Required action
Whatever pictures the entries hold, omit them, and output exactly the lines from the one containing "Given: Click the Turning movement list item" through the final line.

━━ Extracted information

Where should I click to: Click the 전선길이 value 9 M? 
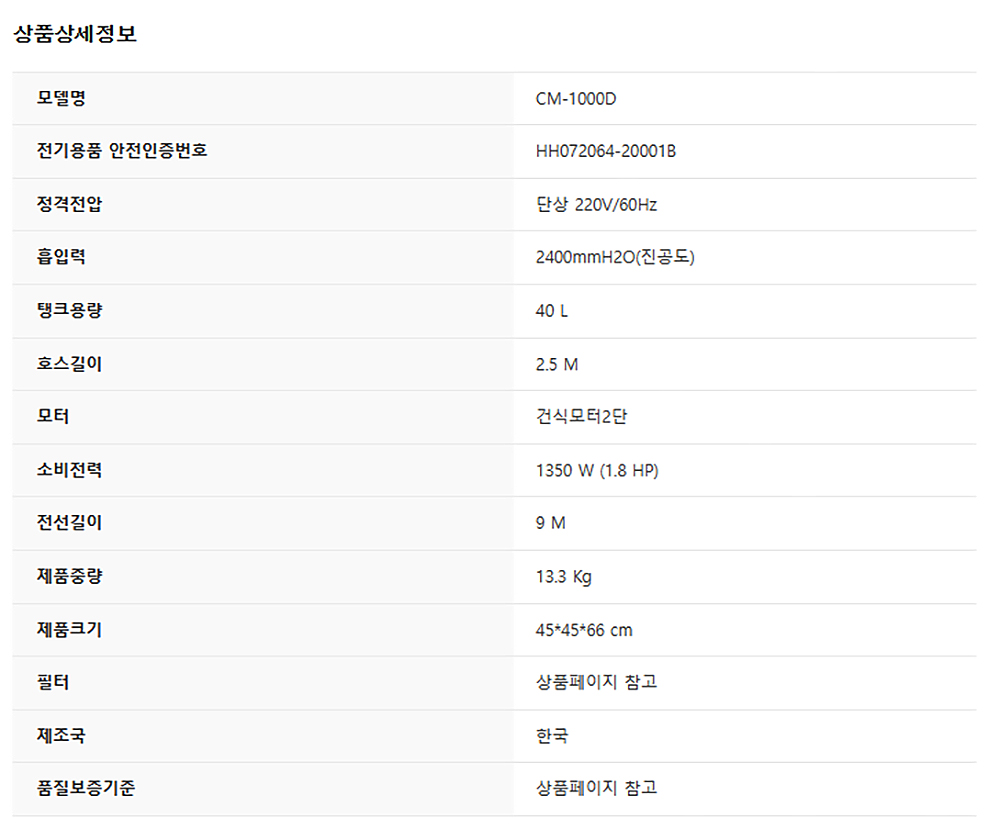pos(550,523)
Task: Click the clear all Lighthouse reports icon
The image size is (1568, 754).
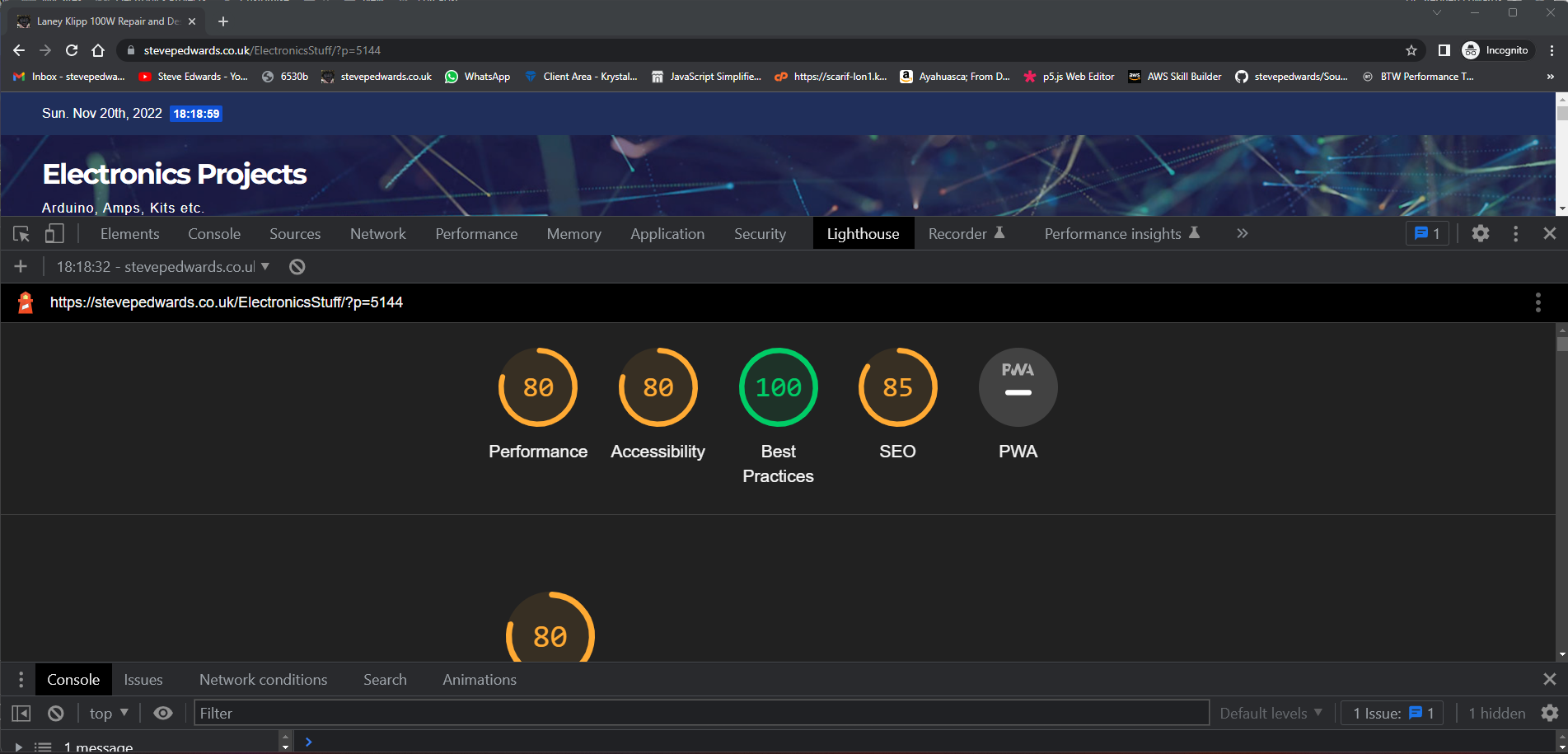Action: coord(297,267)
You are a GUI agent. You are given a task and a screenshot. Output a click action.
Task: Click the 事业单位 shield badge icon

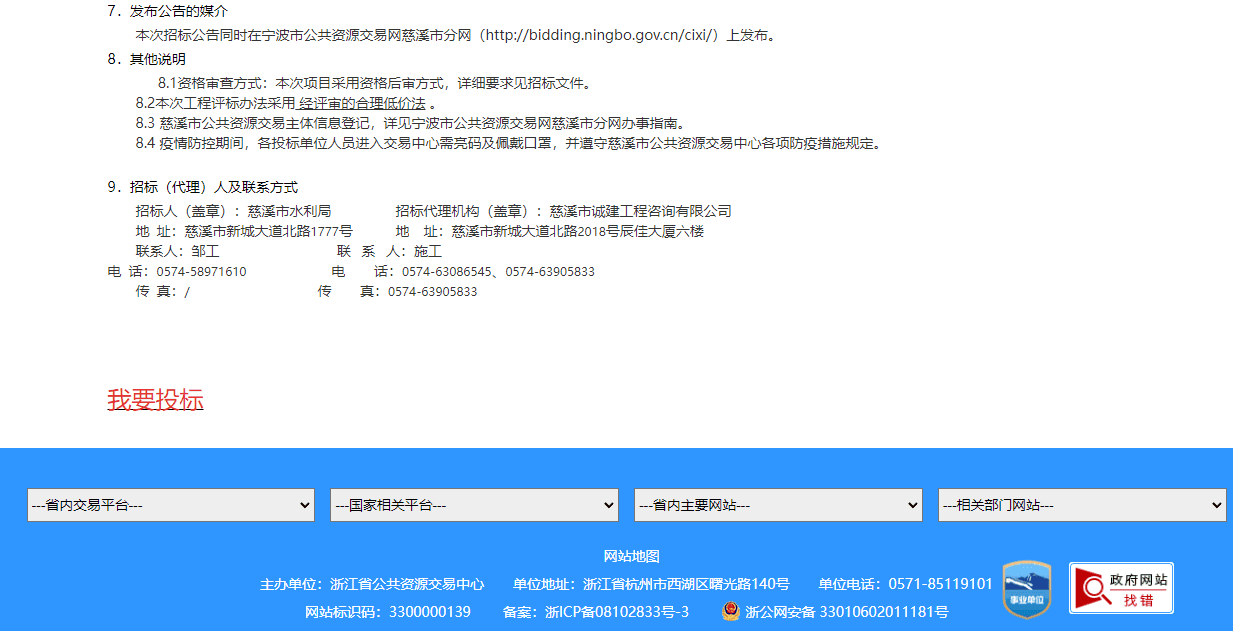(1026, 589)
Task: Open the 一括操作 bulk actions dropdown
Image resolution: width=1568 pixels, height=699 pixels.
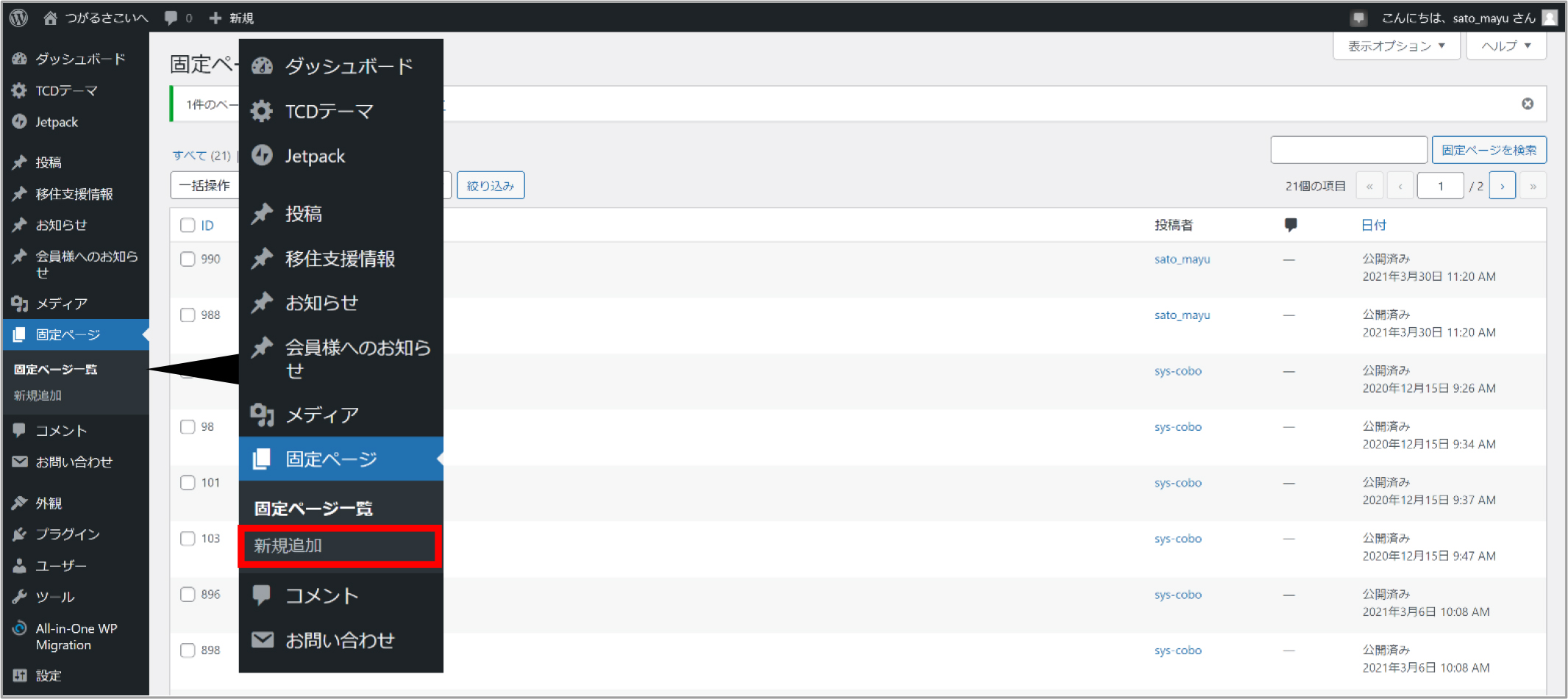Action: click(205, 185)
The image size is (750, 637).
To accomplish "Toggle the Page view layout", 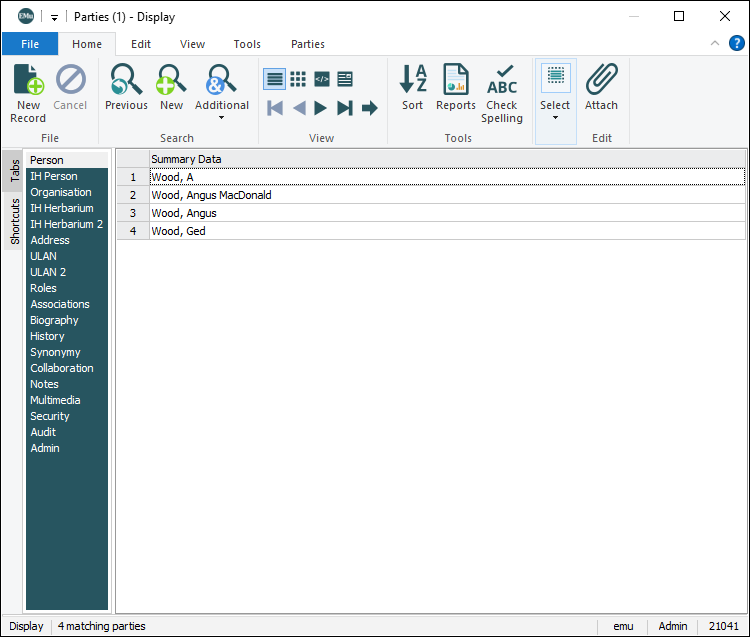I will coord(345,79).
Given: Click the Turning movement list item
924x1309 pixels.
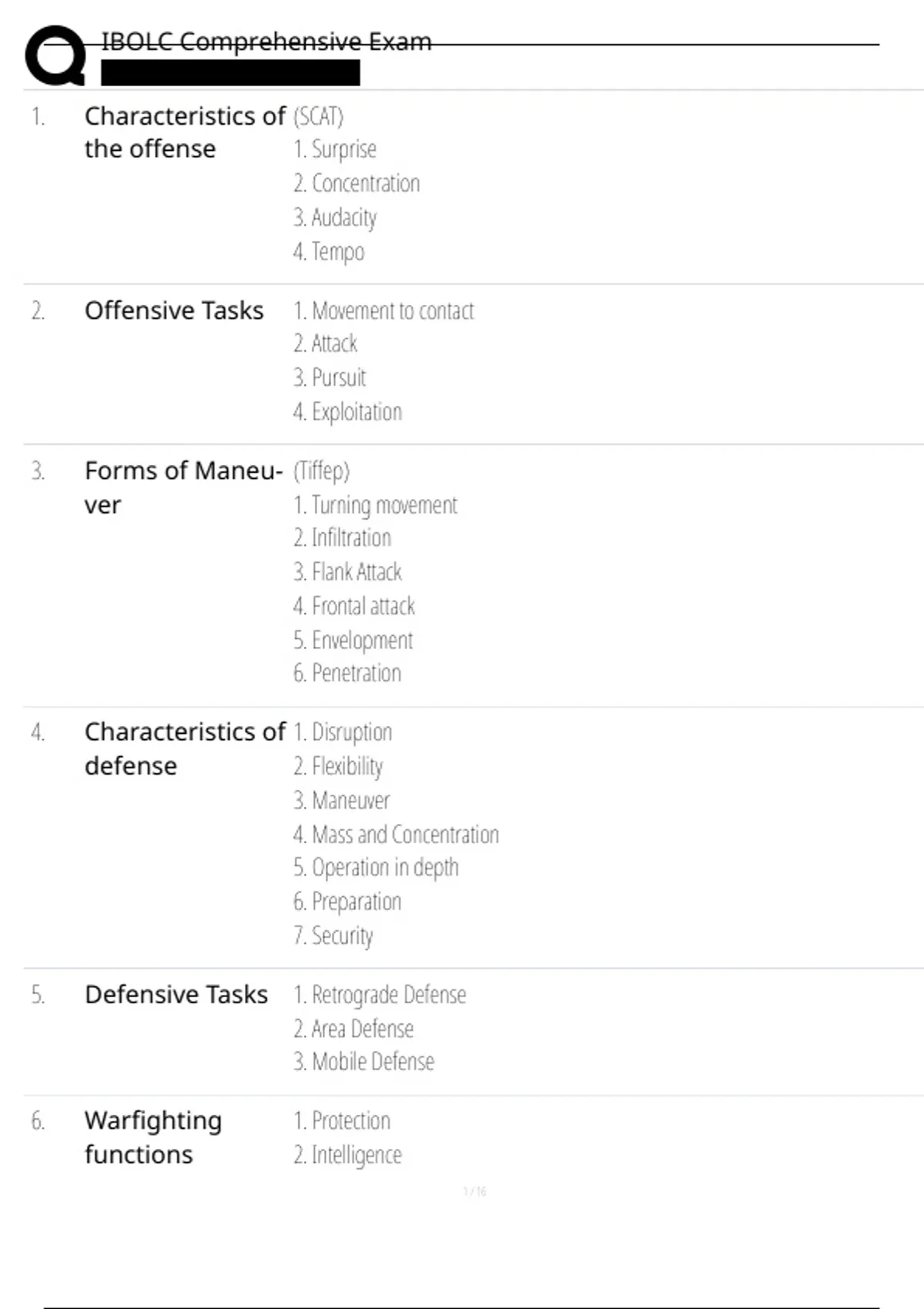Looking at the screenshot, I should click(375, 505).
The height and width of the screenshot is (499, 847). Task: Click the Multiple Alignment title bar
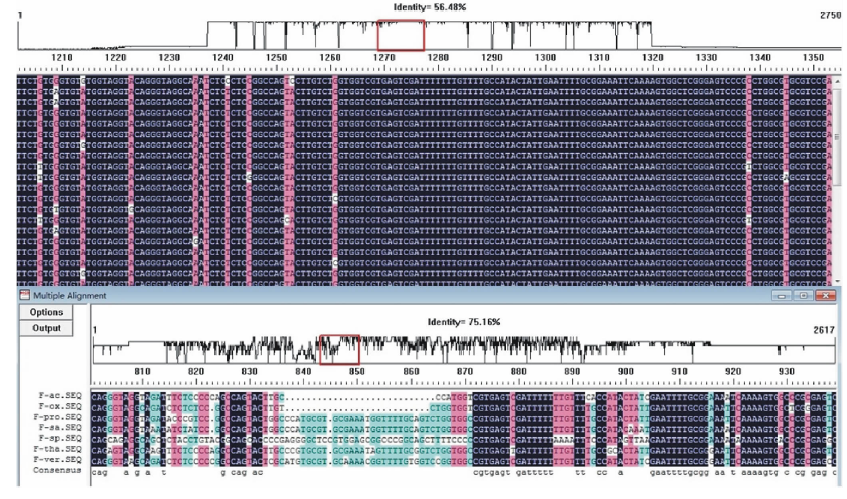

━━━━

Exercise response
Given: Click the Turning movement list item
924x1309 pixels.
Looking at the screenshot, I should click(375, 505).
The height and width of the screenshot is (499, 847). Task: Click the Multiple Alignment title bar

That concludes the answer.